WORK TO BE COMPLETED: In the material below, the lines between the one holding "Instruction: Expand the" and the one holding "Click the back", inclusive, are to be set down word for word. Pictures stay out.

DATA SUPPLIED:
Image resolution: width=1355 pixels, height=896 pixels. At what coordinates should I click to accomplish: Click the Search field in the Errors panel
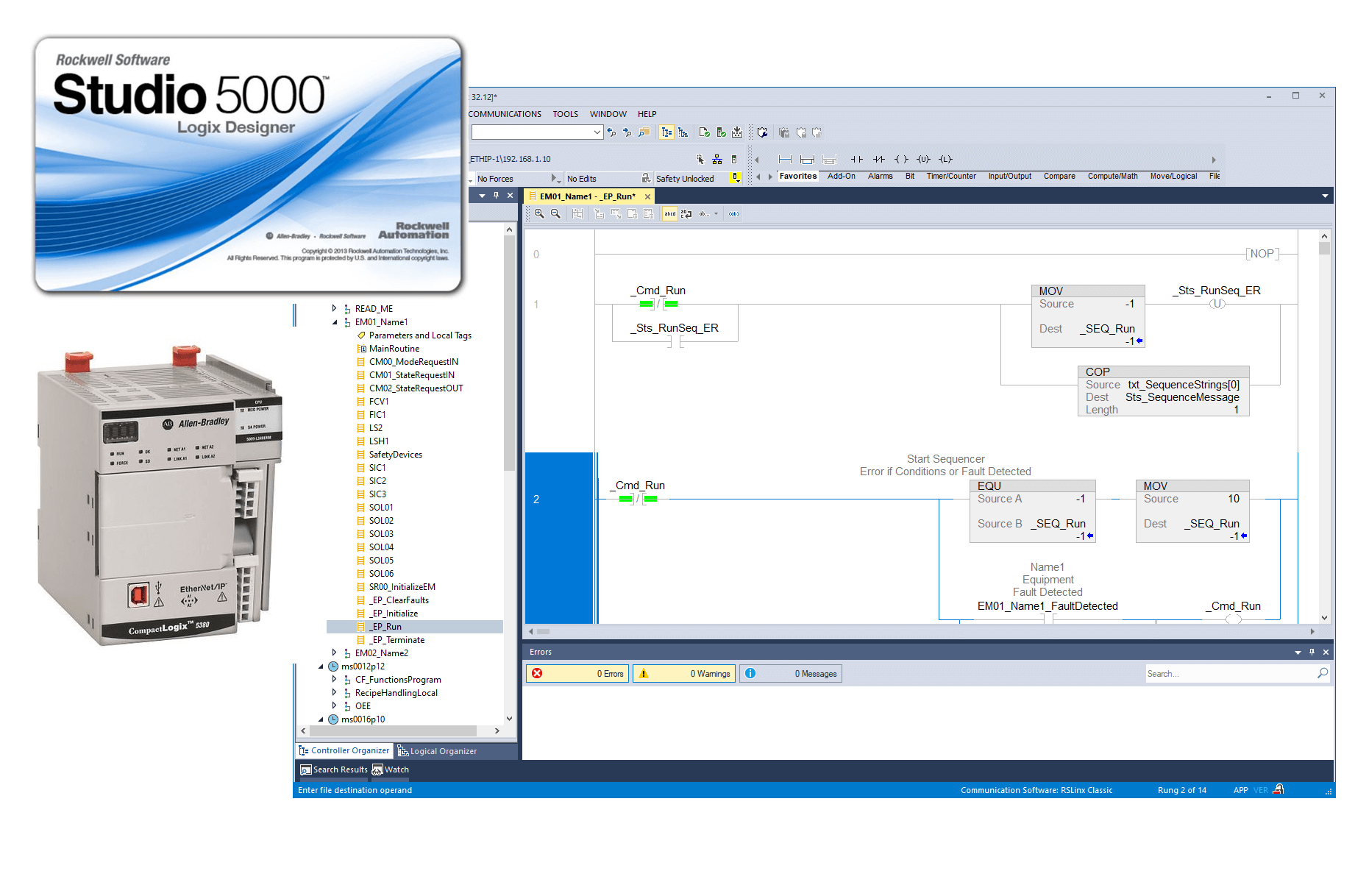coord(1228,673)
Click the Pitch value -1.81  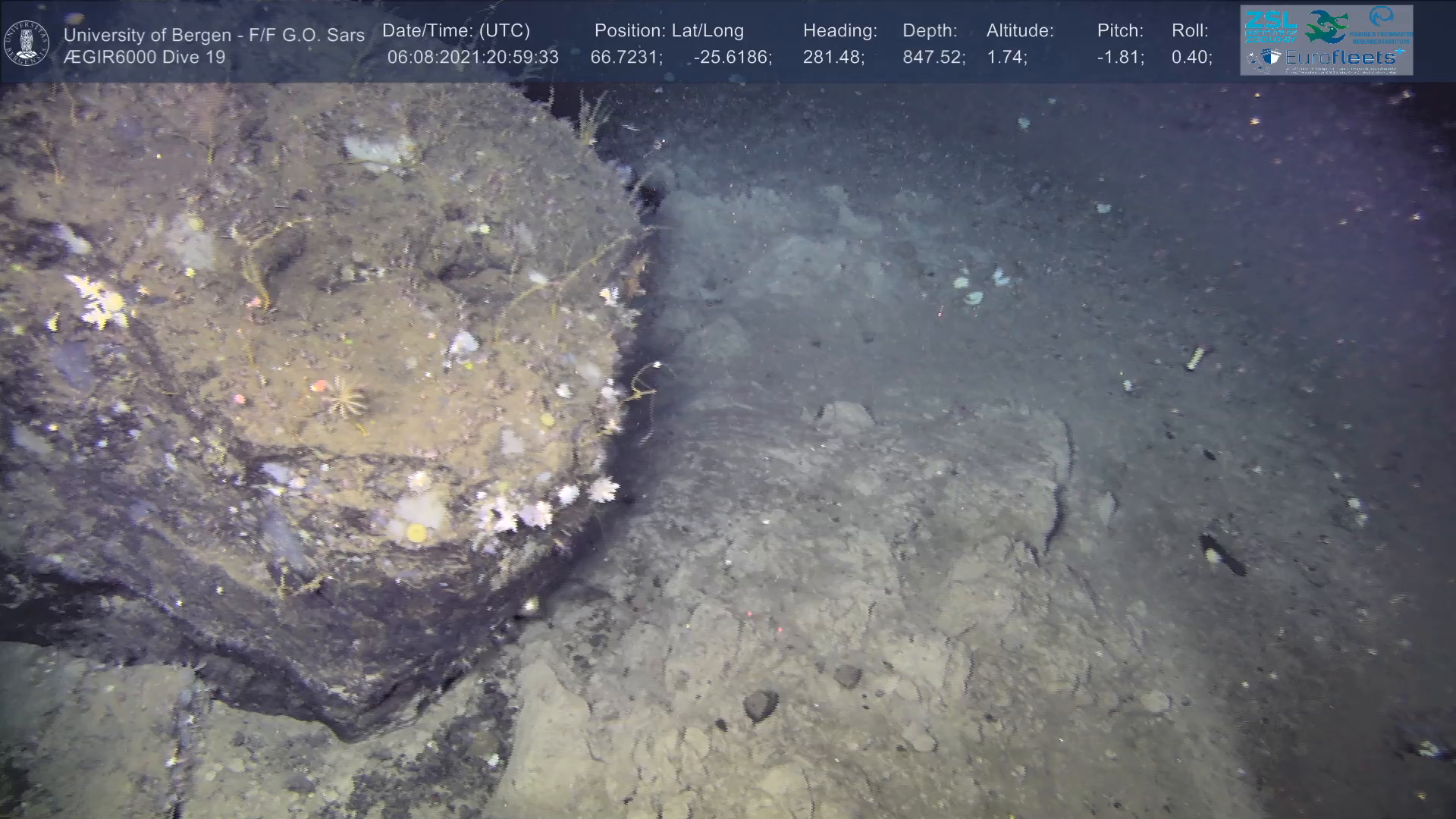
...
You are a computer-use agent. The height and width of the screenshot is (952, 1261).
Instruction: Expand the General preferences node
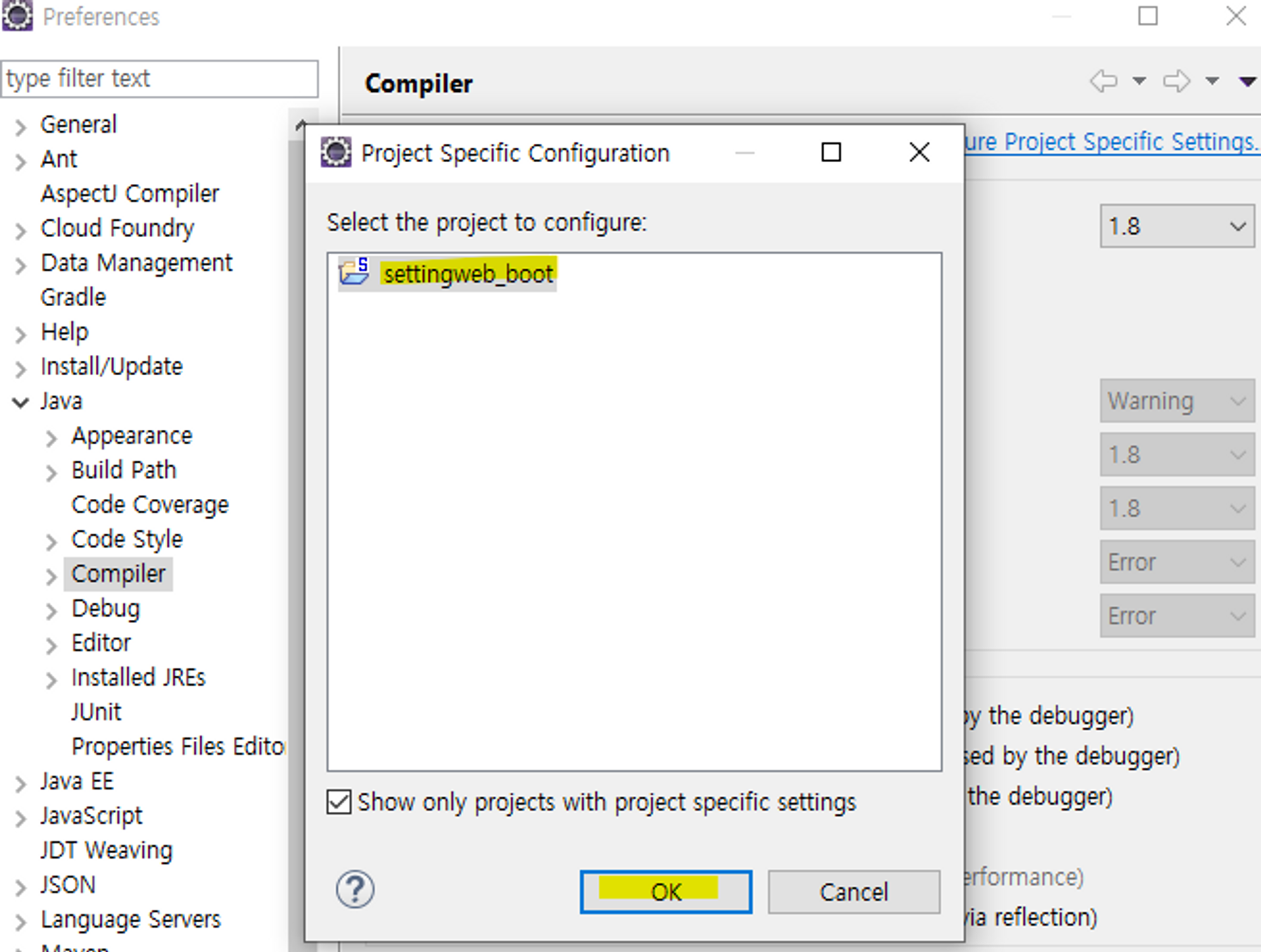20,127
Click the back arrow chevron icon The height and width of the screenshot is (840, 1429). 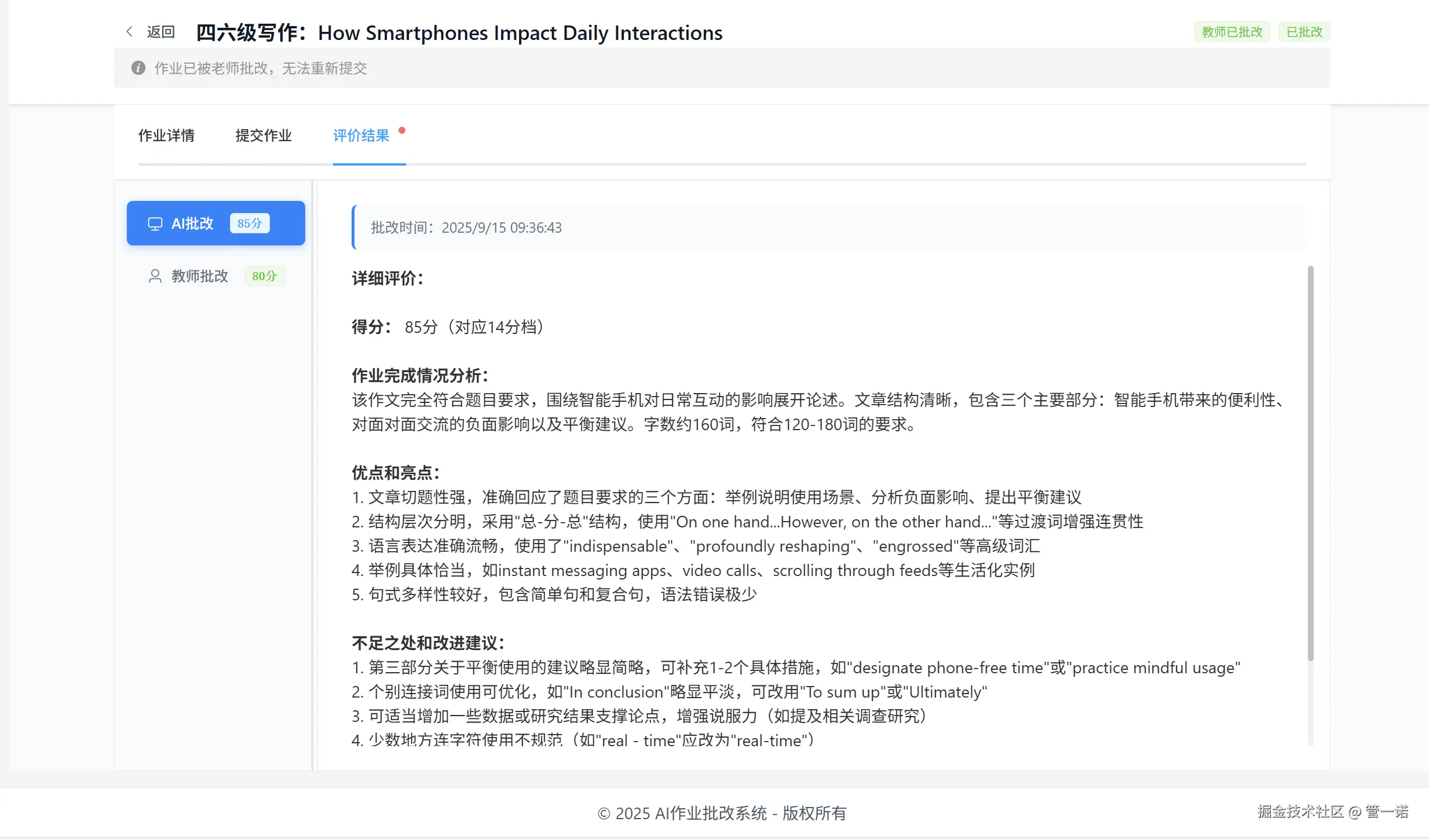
==
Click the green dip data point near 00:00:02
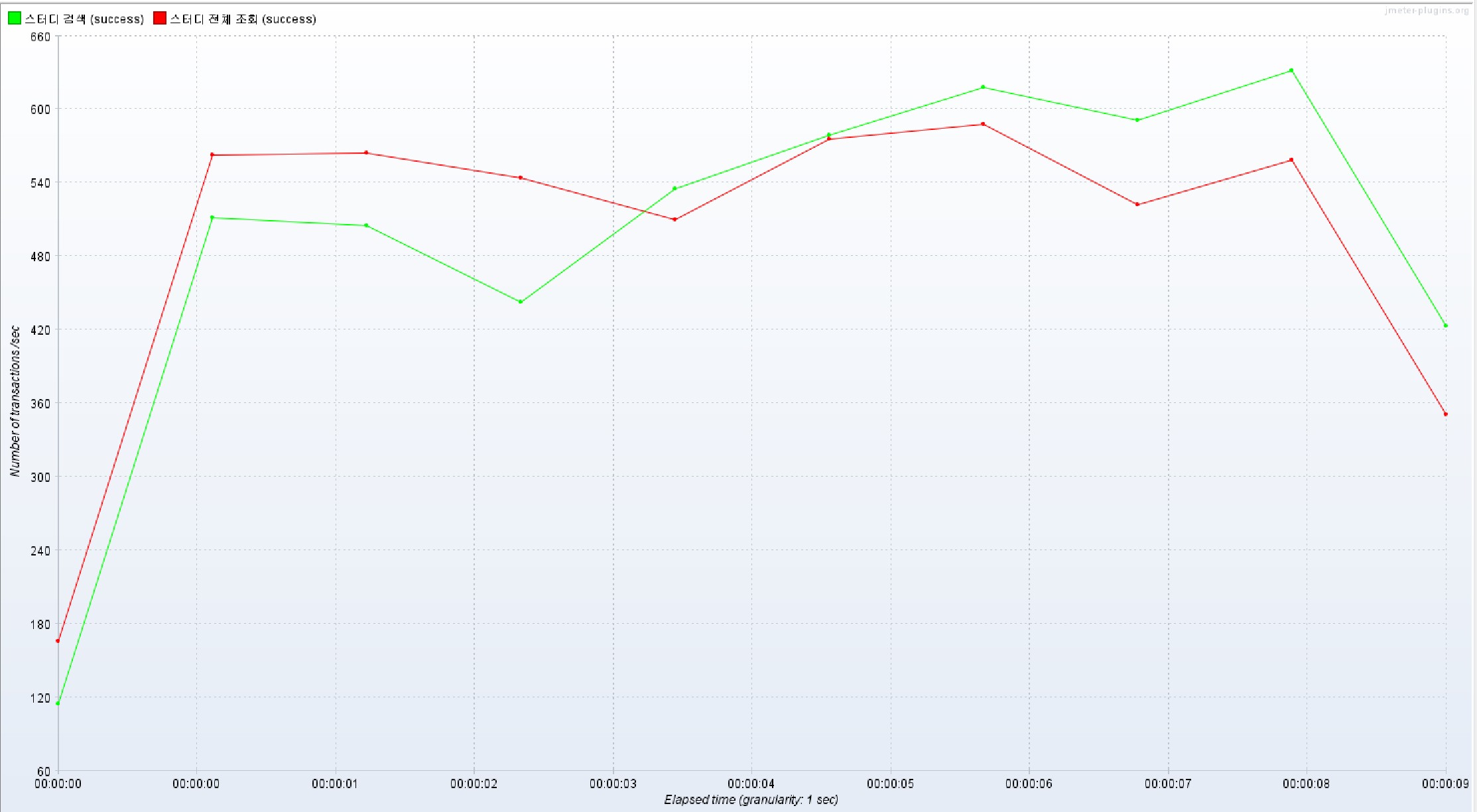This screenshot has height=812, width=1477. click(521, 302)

EXERCISE OUTPUT:
Instruction: Expand the General preferences node
20,127
Click the back arrow chevron icon The height and width of the screenshot is (840, 1429). 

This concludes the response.